Data →
^^^^^^^^
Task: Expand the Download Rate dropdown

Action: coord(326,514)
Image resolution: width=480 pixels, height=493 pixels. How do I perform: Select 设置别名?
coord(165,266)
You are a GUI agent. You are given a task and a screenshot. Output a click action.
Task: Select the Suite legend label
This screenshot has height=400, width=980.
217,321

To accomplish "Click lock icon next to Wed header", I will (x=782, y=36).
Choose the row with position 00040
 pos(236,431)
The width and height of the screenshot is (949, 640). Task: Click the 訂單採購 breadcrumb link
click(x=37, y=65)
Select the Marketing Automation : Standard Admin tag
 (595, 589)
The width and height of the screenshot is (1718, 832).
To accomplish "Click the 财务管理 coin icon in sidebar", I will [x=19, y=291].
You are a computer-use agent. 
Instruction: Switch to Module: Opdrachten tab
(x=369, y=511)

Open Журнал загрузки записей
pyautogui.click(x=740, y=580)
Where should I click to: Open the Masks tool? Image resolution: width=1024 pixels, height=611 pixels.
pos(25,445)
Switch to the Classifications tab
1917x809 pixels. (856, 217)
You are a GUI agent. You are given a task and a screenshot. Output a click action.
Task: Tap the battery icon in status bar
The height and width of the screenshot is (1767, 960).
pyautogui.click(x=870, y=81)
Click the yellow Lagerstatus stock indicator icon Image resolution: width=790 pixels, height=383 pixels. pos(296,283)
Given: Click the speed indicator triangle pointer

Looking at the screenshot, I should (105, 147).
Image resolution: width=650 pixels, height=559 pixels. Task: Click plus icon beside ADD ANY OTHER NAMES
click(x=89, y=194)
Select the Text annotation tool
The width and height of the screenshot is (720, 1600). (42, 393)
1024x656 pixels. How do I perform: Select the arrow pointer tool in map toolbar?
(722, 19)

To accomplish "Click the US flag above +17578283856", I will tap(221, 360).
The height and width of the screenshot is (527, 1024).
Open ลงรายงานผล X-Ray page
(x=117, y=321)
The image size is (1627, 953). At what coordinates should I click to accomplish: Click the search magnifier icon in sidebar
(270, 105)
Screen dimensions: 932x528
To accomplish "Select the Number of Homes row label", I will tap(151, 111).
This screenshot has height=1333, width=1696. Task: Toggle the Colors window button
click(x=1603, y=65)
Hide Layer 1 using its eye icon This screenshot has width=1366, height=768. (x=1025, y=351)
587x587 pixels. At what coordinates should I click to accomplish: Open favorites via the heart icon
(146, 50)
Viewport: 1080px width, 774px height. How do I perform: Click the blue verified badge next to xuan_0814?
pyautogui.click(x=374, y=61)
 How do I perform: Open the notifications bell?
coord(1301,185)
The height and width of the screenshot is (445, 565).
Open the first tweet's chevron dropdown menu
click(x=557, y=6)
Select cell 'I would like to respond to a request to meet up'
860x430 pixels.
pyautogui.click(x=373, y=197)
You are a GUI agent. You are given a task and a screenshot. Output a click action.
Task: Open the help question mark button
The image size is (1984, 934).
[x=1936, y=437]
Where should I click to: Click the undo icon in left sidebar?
^^^^^^^^
What is expected →
Check each line of the data above, and please copy the ones in which the string "label" occurs.

Expected output →
Task: Select the Suite legend label
To accomplish "Select the Number of Homes row label", I will tap(151, 111).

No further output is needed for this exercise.